# [ASSIGNED TASK]
Leave out every picture, then transcribe the rest of the listing exactly.

# [ENTRIES SHOWN]
##############################
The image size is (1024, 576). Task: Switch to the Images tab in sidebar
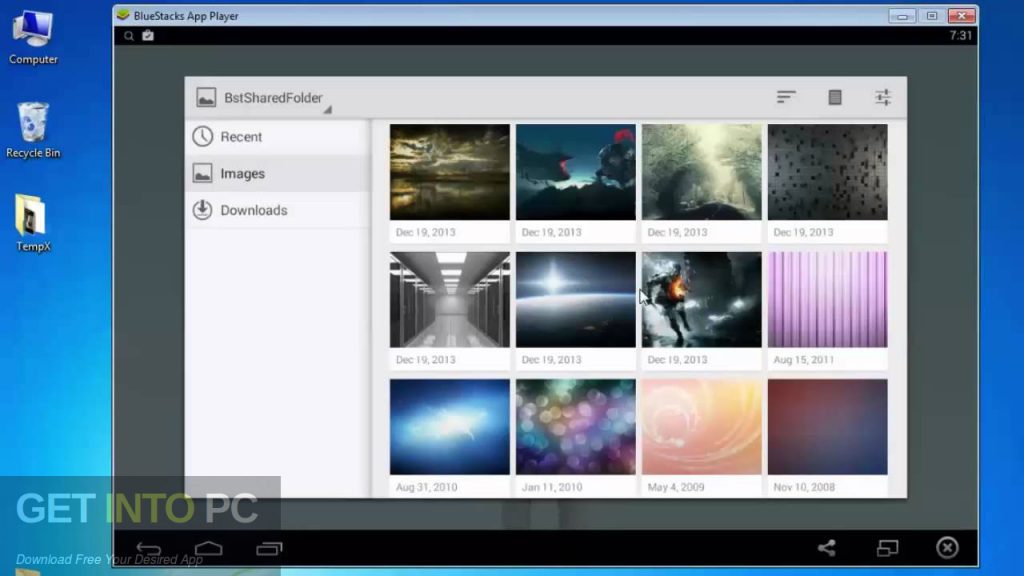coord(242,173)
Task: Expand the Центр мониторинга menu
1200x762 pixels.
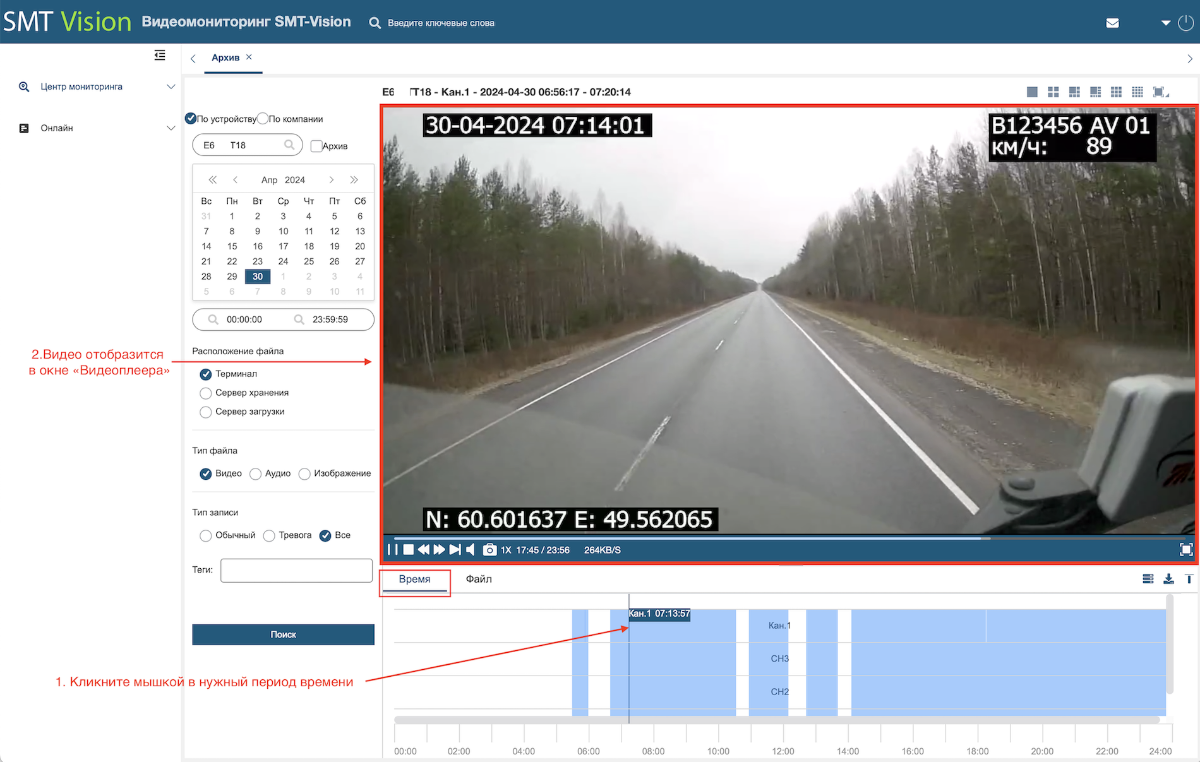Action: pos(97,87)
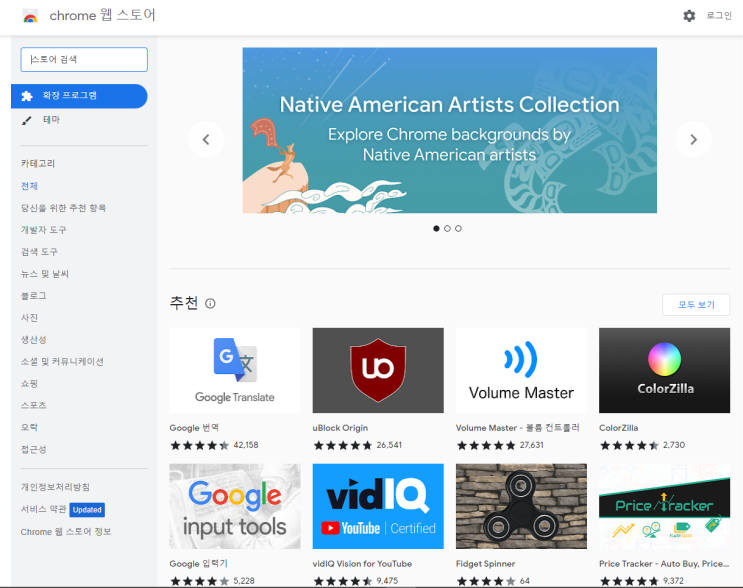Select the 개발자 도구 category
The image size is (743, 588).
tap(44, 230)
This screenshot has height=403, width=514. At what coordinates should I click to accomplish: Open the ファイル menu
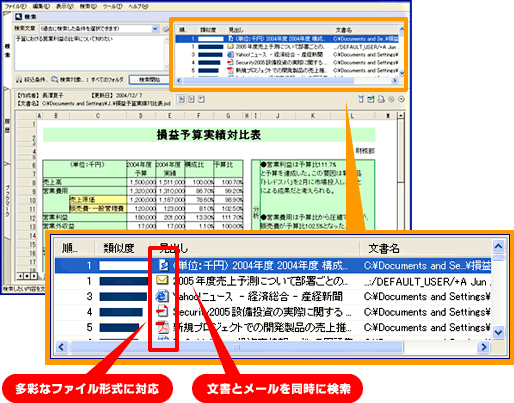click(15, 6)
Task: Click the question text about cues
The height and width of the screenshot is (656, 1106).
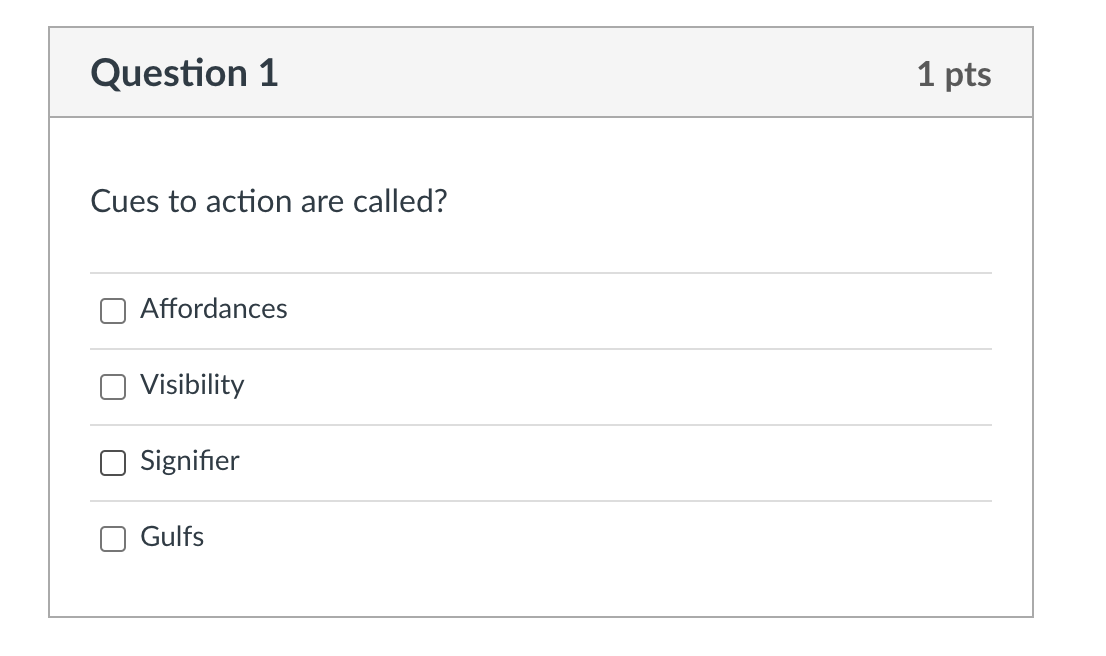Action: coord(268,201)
##############################
# [ANSWER SPACE]
The image size is (1024, 576). Task: Switch to the Images tab in sidebar
coord(242,173)
Task: Expand the Центр мониторинга menu
1200x762 pixels.
Action: pos(97,87)
Select the 개발자 도구 category
The image size is (743, 588).
tap(44, 230)
This screenshot has height=403, width=514. At what coordinates should I click to accomplish: Open the ファイル menu
click(15, 6)
Task: Click the question text about cues
The height and width of the screenshot is (656, 1106).
Action: coord(268,201)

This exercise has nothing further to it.